-- START Records for the task --
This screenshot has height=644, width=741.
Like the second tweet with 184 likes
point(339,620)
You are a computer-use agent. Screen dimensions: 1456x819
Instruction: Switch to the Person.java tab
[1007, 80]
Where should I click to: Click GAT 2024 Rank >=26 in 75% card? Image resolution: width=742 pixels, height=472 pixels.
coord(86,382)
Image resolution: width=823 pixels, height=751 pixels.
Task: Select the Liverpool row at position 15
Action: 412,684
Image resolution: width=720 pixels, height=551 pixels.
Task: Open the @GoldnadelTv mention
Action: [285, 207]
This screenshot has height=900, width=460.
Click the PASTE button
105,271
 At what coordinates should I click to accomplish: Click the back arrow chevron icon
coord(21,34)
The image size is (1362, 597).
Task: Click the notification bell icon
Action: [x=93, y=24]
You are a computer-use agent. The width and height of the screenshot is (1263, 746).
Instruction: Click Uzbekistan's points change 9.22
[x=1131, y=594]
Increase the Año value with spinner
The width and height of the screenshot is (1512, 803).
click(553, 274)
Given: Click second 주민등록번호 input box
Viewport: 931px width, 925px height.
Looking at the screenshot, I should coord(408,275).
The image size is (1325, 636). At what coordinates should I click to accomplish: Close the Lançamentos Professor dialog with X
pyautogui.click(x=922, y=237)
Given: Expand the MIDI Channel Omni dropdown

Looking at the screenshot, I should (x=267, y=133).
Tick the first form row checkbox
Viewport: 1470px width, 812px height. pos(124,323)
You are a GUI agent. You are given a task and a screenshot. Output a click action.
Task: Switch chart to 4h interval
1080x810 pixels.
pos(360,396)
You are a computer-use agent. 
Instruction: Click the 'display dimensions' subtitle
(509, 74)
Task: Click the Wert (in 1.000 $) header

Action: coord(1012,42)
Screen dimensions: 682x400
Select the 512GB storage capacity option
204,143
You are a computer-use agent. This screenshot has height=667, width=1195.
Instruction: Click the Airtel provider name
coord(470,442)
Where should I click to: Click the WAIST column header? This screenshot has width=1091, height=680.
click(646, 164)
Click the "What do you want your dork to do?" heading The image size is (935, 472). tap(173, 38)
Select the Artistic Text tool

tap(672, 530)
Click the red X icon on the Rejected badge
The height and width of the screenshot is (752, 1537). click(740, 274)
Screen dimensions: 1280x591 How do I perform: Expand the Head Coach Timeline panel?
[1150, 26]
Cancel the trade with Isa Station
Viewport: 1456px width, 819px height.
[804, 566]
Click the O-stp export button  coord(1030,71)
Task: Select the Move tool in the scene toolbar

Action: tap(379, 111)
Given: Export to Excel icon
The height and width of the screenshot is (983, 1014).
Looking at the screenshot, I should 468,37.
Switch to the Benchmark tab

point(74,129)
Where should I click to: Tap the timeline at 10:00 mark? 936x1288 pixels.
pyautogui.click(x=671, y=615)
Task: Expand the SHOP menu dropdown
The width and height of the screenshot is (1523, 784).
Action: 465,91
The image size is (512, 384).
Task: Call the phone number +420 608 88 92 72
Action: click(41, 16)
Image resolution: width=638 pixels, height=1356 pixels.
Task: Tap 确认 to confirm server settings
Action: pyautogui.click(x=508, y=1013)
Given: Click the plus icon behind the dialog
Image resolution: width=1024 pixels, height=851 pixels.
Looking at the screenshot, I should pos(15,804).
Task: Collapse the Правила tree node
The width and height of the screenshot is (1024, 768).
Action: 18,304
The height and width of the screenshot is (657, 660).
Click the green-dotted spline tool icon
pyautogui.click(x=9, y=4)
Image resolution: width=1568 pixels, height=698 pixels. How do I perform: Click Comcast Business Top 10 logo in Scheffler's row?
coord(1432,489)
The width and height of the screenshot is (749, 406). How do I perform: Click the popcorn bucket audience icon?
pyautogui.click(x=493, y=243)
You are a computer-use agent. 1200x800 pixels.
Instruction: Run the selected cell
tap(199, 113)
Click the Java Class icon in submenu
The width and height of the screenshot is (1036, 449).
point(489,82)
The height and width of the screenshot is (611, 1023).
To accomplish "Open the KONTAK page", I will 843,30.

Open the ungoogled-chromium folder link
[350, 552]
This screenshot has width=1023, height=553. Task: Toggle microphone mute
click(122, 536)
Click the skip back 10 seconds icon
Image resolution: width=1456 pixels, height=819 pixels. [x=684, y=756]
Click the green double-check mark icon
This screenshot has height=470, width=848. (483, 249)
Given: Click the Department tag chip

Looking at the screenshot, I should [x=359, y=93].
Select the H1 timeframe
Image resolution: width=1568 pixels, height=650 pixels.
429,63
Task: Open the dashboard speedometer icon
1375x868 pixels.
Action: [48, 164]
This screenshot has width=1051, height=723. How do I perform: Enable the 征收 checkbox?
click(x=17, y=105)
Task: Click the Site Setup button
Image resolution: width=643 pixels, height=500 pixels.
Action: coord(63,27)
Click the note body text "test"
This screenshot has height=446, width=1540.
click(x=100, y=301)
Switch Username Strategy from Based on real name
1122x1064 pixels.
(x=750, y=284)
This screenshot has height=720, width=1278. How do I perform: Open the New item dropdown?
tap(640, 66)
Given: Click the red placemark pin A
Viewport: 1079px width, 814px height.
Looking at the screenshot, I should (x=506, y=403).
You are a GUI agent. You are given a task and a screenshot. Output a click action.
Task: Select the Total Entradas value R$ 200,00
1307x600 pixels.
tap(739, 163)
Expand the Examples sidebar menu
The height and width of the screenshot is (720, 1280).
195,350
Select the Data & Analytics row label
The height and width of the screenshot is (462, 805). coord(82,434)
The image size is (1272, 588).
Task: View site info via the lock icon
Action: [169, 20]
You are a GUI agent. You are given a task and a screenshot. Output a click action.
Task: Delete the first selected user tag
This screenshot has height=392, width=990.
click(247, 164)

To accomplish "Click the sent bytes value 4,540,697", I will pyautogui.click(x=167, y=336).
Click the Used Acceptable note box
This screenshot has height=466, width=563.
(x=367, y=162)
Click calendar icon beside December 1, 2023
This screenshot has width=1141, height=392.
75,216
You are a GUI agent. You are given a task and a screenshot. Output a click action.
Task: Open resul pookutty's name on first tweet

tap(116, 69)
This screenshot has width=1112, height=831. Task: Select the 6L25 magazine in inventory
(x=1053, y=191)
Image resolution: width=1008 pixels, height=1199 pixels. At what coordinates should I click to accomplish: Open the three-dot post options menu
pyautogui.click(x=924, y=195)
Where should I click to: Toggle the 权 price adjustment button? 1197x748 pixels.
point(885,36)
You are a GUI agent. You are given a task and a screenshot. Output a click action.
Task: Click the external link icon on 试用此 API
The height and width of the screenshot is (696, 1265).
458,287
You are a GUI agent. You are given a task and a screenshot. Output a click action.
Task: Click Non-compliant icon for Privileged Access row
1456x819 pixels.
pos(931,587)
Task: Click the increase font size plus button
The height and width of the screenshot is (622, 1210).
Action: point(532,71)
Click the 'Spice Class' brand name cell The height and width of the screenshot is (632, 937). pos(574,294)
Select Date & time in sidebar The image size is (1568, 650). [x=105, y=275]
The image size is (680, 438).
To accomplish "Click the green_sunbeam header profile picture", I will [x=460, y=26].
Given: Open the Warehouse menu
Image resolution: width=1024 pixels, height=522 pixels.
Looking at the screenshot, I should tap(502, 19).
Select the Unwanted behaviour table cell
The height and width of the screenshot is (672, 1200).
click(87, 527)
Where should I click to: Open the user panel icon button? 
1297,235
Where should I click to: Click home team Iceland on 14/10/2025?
-- END Records for the task --
Your goal> Identify every one of the lines above that contains the word "header", and copy each of those lines.

Written reply>
Task: Click the Wert (in 1.000 $) header
Where should I click to: Click the WAIST column header? This screenshot has width=1091, height=680.
To accomplish "Click the green_sunbeam header profile picture", I will [x=460, y=26].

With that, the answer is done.